La plupart de nos plaintes, si elles sont fondées, sont réglées hors cours, et nous privilégions les arrangements à l'amiable. Mais le fait est qu'une personne a le droit en vertu de la LPRPDÉ, peu importe les mesures que nous prenons relativement à sa plainte, de s'adresser à la Cour fédérale du Canada pour que la plainte soit entendue une fois qu'un rapport a été préparé. La Cour peut accorder des dommages-intérêts et ordonner que les pratiques de traitement de l'information soient conformes aux critères établis.

Alors, vous comprenez pourquoi nous pensons qu'il est très important que les entreprises, pas seulement les entreprises canadiennes mais aussi celles qui font des affaires avec le Canada, aient une compréhension globale de cette loi. En fait, le Commissariat à la protection de la vie privée s'attend à recevoir des plaintes concernant les pratiques de collecte de renseignements des entreprises américaines qui ont des activités commerciales au Canada.

Je voudrais maintenant vous entretenir brièvement d'un autre sujet commun de préoccupation pour le Canada et ses partenaires internationaux, c'est-à-dire l'incidence des questions de sécurité nationale sur Ies renseignements personnels dans le contexte des opérations commerciales internationales.

Tout comme les vaches folles ont favorisé la prise de conscience de l'interdépendance de nos approvisionnements alimentaires, les conditions de sécurité consécutives au 11 septembre ont aiguisé notre compréhension de la sécurité collective. Nos inquiétudes au sujet de la sécurité nous lient les uns aux autres, et les moyens par lesquels nous faisons face à ces inquiétudes ont des répercussions internationales pour la protection de la vie privée.

Dans le livre qu'ils ont publié récemment, The Governance of Privacy, Colin Bennett et Charles Raab font remarquer la contradiction suivante : les gouvernements renforcent les mesures de protection des renseignements personnels dans le secteur privé tout en atténuant ces mesures dans le secteur public en réaction aux craintes suscitées par le terrorisme.

Une telle contradiction peut donner l'impression que les gouvernements sont hypocrites et peut les dissuader de porter à ce point atteinte à la vie privée dans le secteur public. C'est ce que Bennett et Raab laissent entendre. Mais cela pourrait tout aussi bien avoir l'effet opposé.
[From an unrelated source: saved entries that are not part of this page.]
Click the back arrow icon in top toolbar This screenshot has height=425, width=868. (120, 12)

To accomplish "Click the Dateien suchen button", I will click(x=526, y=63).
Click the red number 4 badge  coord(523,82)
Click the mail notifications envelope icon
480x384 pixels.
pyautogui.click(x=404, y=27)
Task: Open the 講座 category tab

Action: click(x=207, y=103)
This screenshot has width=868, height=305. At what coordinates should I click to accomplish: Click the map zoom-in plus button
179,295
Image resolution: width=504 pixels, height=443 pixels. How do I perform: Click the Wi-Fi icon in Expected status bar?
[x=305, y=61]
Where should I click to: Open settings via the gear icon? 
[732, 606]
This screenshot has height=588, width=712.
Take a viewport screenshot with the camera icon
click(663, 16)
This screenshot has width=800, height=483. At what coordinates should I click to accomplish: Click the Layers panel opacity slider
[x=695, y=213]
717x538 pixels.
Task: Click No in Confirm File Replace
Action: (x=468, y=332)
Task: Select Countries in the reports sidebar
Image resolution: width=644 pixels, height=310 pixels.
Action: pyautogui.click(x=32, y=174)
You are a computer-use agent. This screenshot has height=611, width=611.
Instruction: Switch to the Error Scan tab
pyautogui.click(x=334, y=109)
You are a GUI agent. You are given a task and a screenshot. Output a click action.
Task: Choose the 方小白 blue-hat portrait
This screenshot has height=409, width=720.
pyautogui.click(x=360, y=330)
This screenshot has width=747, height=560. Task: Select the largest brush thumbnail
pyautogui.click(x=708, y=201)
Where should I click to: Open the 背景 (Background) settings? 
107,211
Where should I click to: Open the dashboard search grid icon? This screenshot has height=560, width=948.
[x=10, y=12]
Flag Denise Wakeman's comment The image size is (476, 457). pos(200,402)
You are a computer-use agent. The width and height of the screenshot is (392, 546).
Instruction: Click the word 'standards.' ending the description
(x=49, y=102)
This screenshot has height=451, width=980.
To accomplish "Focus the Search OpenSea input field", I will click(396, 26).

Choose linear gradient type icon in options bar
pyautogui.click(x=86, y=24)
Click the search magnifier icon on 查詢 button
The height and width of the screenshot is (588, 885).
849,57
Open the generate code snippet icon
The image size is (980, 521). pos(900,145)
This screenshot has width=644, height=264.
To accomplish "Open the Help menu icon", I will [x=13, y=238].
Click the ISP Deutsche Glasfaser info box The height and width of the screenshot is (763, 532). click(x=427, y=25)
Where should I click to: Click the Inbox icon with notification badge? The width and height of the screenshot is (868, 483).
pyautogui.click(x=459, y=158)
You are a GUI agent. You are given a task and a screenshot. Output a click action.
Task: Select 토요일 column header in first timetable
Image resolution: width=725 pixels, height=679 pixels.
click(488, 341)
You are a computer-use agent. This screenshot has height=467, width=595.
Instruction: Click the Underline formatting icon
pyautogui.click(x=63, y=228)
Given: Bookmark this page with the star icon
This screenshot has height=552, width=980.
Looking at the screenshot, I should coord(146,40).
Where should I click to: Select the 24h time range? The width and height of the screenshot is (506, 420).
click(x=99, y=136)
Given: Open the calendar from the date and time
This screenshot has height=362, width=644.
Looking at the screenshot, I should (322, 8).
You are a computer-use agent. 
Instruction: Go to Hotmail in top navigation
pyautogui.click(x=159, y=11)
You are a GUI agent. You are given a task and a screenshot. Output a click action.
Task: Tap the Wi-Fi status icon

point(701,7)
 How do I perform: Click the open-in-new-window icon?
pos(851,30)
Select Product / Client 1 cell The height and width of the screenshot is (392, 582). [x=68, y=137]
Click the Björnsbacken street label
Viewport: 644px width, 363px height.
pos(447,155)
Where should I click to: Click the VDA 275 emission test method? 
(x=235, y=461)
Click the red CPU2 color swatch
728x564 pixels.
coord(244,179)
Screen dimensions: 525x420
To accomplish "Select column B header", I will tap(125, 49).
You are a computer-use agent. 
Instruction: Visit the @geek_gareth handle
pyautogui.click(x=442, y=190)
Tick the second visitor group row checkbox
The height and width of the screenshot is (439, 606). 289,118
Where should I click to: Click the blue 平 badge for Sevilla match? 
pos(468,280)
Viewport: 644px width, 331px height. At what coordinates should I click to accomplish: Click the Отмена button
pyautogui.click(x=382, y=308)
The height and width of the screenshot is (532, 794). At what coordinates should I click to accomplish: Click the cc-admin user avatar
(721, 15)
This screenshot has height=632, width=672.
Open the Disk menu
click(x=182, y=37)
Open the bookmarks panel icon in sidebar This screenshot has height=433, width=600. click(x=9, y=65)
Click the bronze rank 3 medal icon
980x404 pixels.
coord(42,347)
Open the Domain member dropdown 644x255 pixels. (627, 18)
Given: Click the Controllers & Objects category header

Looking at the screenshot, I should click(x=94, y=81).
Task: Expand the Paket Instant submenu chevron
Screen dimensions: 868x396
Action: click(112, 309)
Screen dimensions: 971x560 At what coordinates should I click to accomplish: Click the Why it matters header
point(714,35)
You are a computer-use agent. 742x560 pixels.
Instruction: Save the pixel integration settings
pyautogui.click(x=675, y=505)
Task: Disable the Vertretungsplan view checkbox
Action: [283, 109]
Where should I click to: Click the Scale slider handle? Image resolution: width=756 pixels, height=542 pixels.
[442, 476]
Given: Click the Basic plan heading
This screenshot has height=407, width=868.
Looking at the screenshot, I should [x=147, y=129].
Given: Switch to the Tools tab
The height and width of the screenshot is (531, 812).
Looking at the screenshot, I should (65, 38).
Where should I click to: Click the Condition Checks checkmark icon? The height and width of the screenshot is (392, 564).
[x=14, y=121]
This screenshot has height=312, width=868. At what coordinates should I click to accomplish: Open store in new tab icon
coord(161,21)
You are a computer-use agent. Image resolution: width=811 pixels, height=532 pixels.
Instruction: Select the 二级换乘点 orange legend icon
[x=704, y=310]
Les gouvernements pourraient en profiter pour enrôler le secteur privé, qui détient des fonds de renseignements personnels, dans la guerre contre le terrorisme.

Ce n'est pas une supposition fantaisiste. Au Canada, les renseignements personnels recueillis par les transporteurs aériens et les agences de voyage — sur nos voyages, nos activités et nos destinations — doivent maintenant être communiqués aux autorités nationales en matière de sécurité pour fins d'examen. Notre institution s'est opposé ouvertement à cette pratique, et il a réussi à limiter l'étendue des renseignements recueillis et la durée de leur conservation, mais la situation demeure troublante. Le Canada, en tant que pays, a imposé aux entreprises du secteur privé des restrictions quant à la manière dont elles recueillent, utilisent et communiquent les renseignements personnels. Nous avons proposé des moyens de contrôler ces renseignements lorsqu'ils traversent nos frontières. Mais nous pourrions être impuissants à empêcher les organismes d'application de la loi et les agences de sécurité nationales de réquisitionner des renseignements commerciaux, et de les utiliser d'une manière qui irait totalement à l'encontre des principes équitables en matière de protection des données.

Je pense que nous partageons tous ces craintes. Dans un monde où les vaches folles et l'information traversent les frontières, assurer la confidentialité des renseignements personnels est une tâche collective. La possibilité de protéger les renseignements personnels tout en prévenant le crime et le terrorisme, la possibilité de faire des affaires à notre manière tout en nous assurant de pouvoir commercer et coopérer avec les autres : ces questions nous préoccupent au Canada, et nous avons réagi, sur le plan commercial, en adoptant la LPRPDÉ, qui établit des normes précises pour la gestion commerciale des renseignements personnels. Nous avons les mêmes préoccupations dans le domaine de la sécurité nationale et internationale, et nous continuerons d'être vigilants pour que la sécurité ne soit pas assurée à un prix trop élevé.